▶ What this task involves
Report every line of the records that contains the string "should". Case counts.

▶ Listed records
----

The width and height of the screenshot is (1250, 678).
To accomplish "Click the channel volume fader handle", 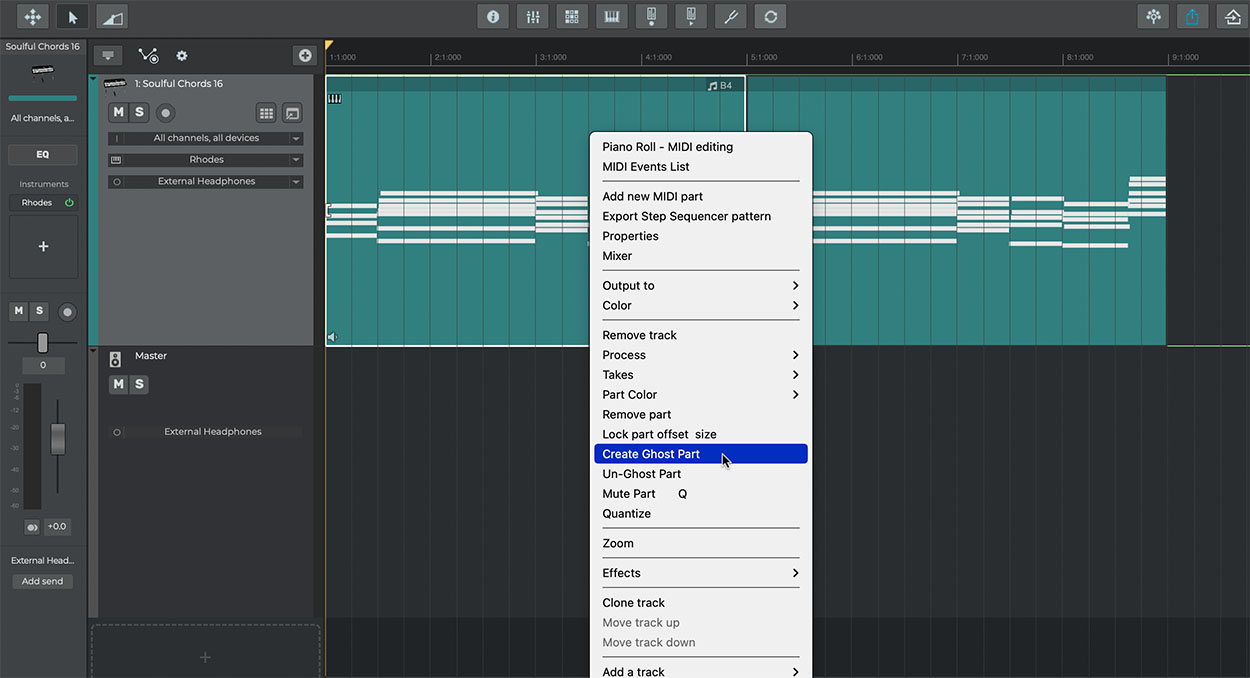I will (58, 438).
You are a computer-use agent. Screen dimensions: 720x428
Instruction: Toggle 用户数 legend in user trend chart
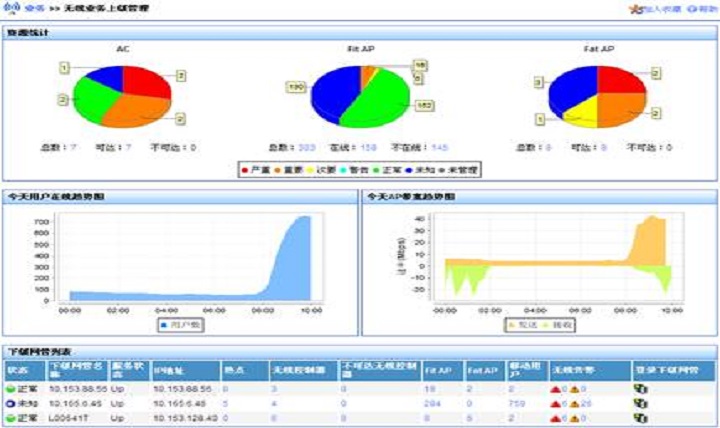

----

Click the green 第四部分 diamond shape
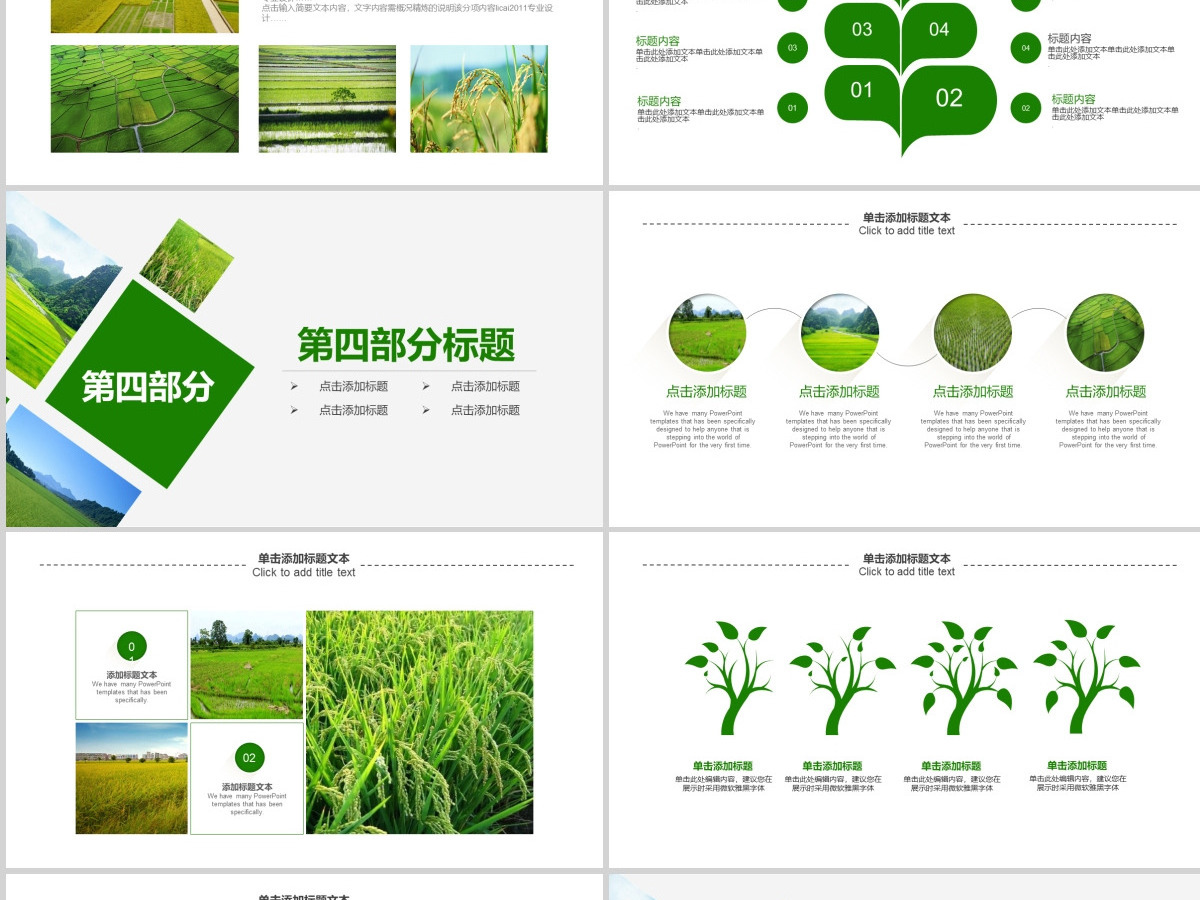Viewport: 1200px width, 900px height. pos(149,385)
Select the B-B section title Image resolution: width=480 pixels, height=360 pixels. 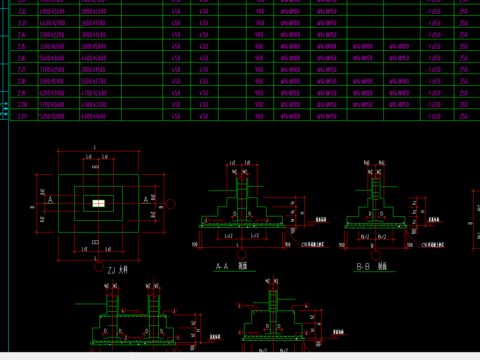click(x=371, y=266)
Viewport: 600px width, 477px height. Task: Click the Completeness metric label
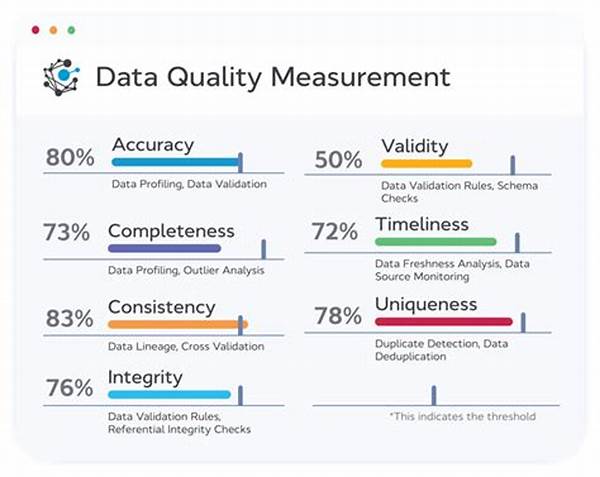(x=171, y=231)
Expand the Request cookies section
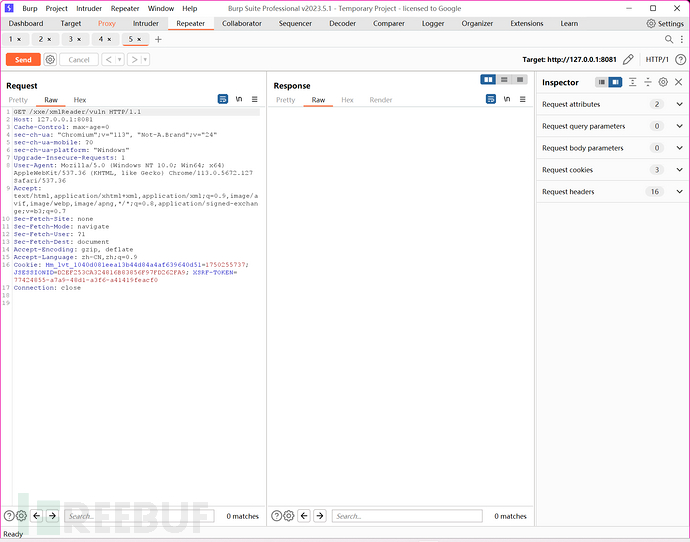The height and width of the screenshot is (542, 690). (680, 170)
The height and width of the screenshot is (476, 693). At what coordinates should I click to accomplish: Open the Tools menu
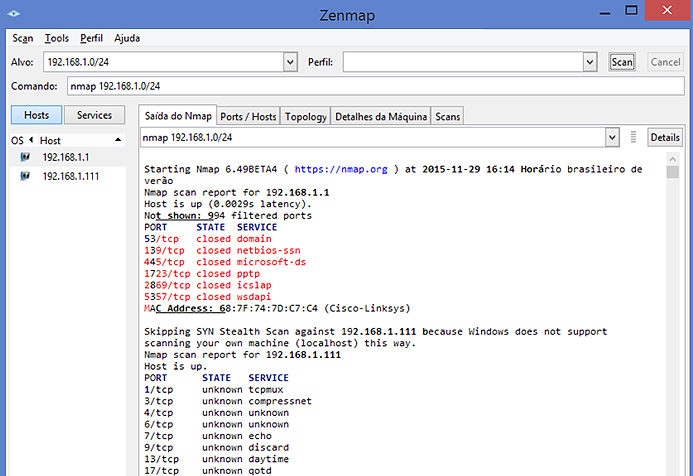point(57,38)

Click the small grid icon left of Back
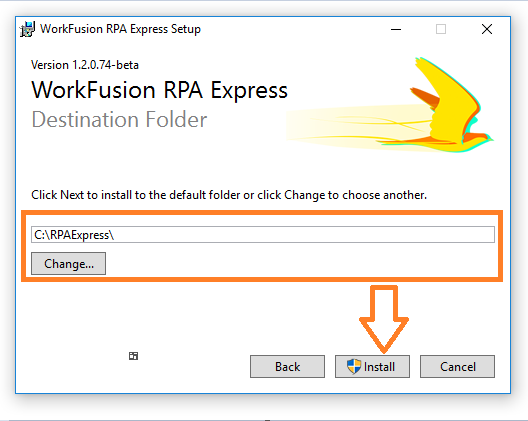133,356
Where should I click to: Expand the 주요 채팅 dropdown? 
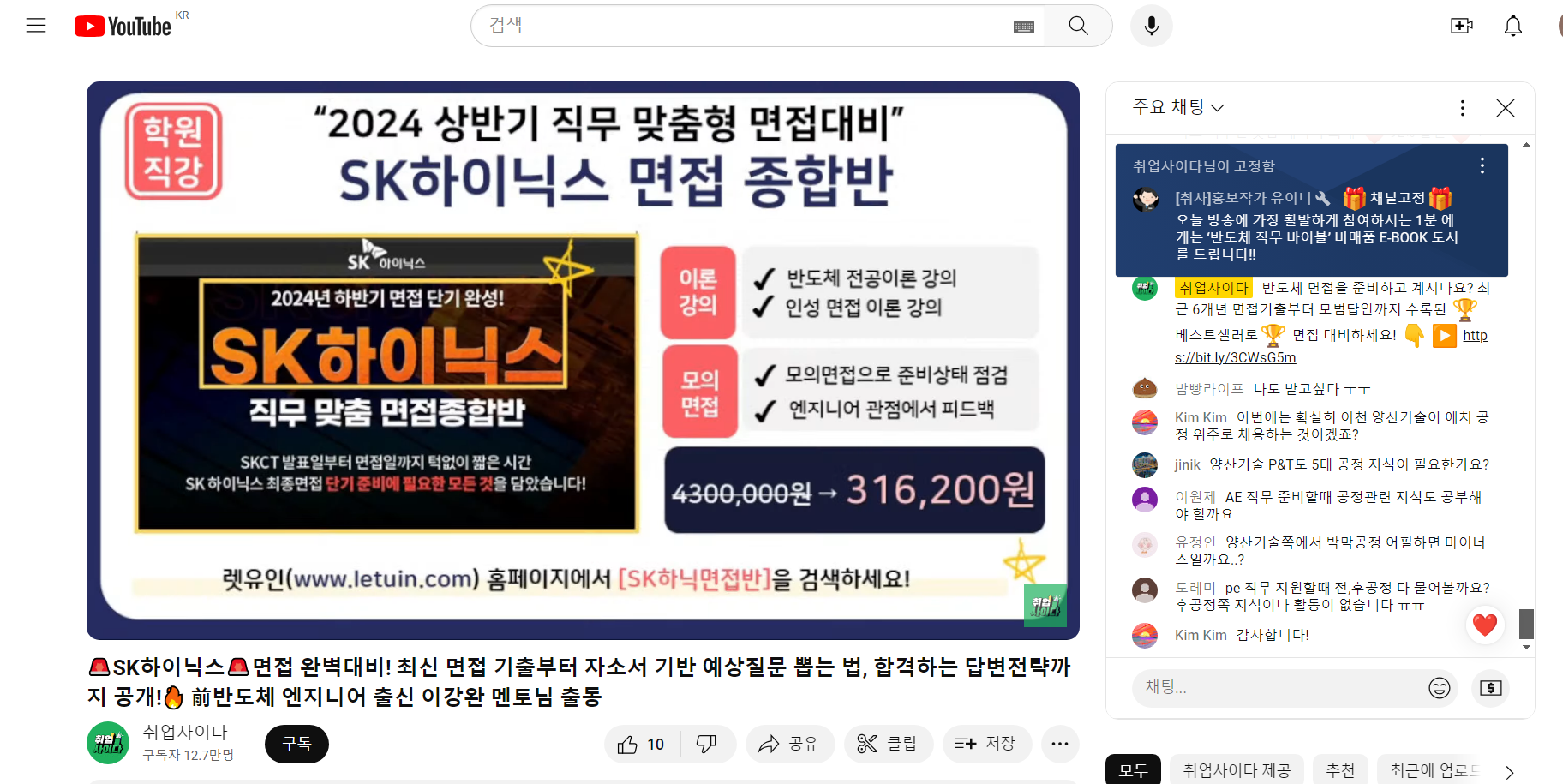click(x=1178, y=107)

----

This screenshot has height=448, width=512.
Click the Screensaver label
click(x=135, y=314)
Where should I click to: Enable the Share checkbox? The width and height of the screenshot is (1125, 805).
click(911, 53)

----

▶ Correct answer
The height and width of the screenshot is (476, 693). At what coordinates should I click to accomplish: Open the Tools menu
Where should I click to: Expand the 주요 채팅 dropdown? 
Where should I click to: Enable the Share checkbox? The width and height of the screenshot is (1125, 805).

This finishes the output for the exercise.